George E. Tinker, a citizen of the Osage Nation, professor emeritus at Denver’s Iliff School of Theology and author of “Missionary Conquest: The Gospel and Native American Cultural Genocide,” believes Eliot embellished their statements to suit financial backers in England.
“If you go back and look at the confessions, the actual words of the confessions violated the Natives’ own culture,” he said. “It is the English fantasy of what pagan savages do or did.”
He also doubts that Eliot’s intentions were entirely religious.
“Eliot was paid by the Massachusetts Bay Colony general council to go out and convert Indians,” Tinker said. “Christianization has always been the liberal solution to the so-called ‘Indian Problem’ — a missionary can tell you to put your weapons away because you are Christians now, and we live by the grace of God.”
Some scholars have suggested that Puritan ideology, which emphasized eternal damnation for sin, may have frightened Natives into converting.
It should also be noted that only a quarter of New England Native Americans converted to Christianity.
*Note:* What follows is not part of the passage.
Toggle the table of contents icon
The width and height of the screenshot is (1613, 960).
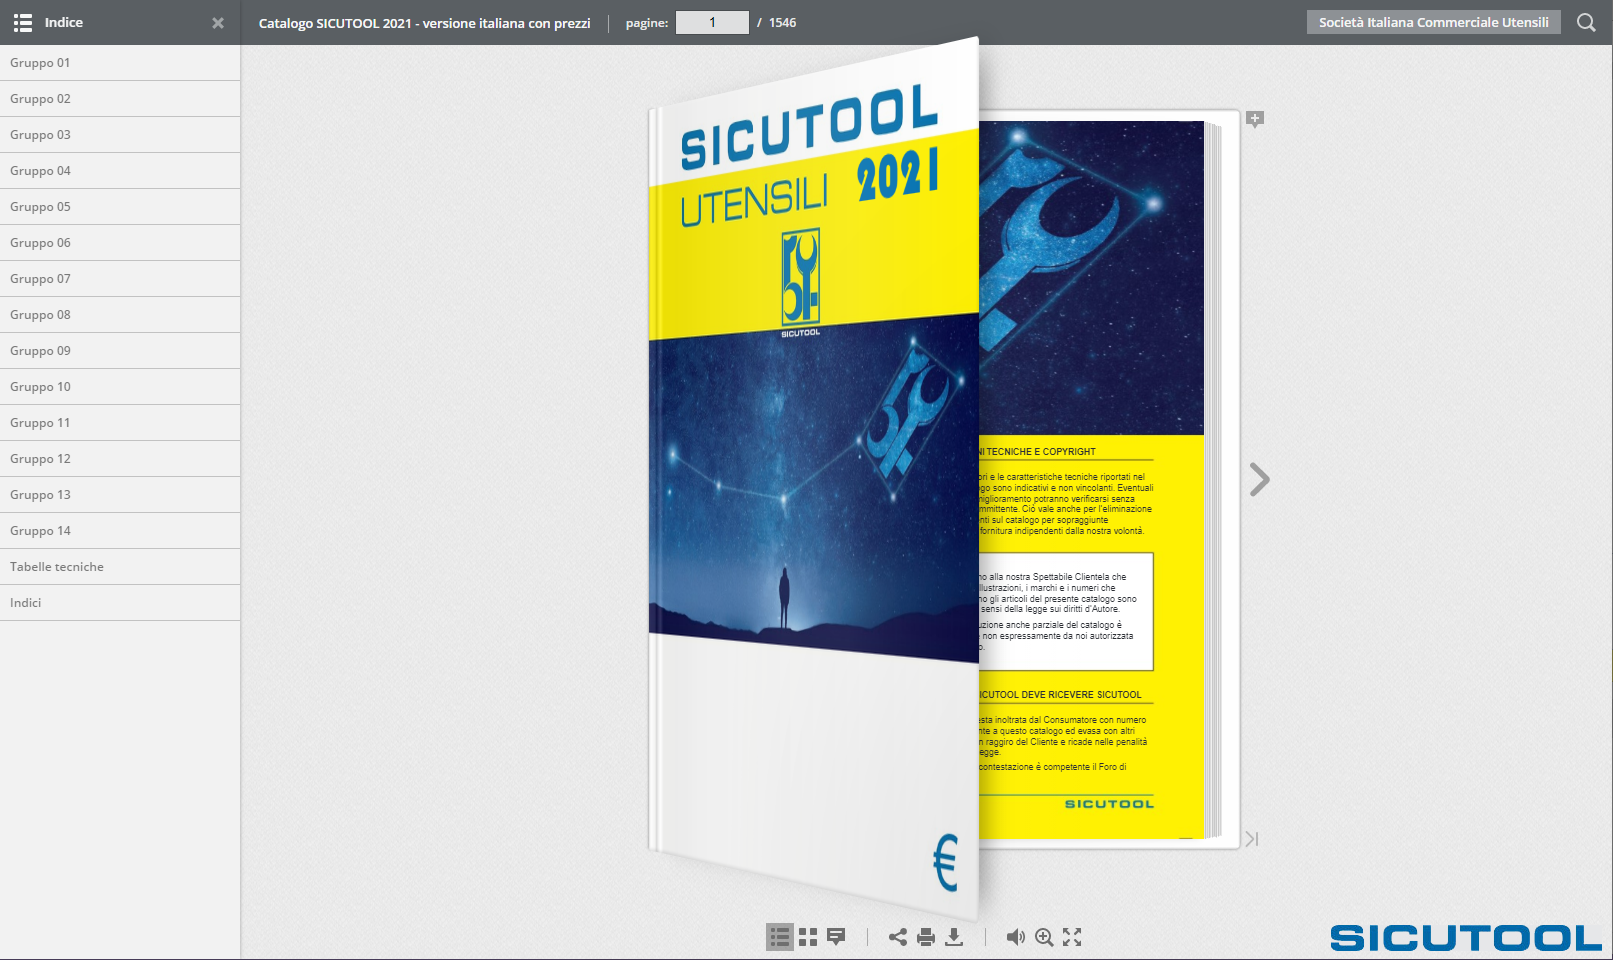pos(780,937)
The rest remained faithful to culture and traditional belief systems.
A ‘praying Indian’ speaks
A group of lineal descendants of those early converts today has organized as the Praying Indian Tribe of Natick, led by Chief Caring Hands (Rosita Andrews), who told VOA she received her title from her mother.
During the 19th and 20th centuries, Native Americans on reservations underwent forced conversion in boarding schools, but she said her ancestors’ experience was very different.
“We were not forced, coerced or anything else,” Caring Hands said.
A devout Christian, she believes that when Waban heard Eliot preach, he had what would be called a “religious experience.”
“It was the spirit coming upon him. And we know this. We know what it is,” the chief said.
‘Betrayal’
In 1675, relations between Puritans and praying Natives were upended by the brutal war of resistance known as King Philip’s War.
Fearing the Christianized Native Americans would turn against them, Puritans imprisoned hundreds on Deer Island in Boston Harbor, where many died from disease, starvation or exposure.
With Eliot’s help, survivors later returned to find their towns dissolved and lands taken. Some moved on, while others remained in Massachusetts.
Waban remained a “zealous, faithful” Christian until his death.
Today, Caring Hands and other Praying Indian Tribe members gather annually at Deer Island to commemorate what she calls “a betrayal of the first order.”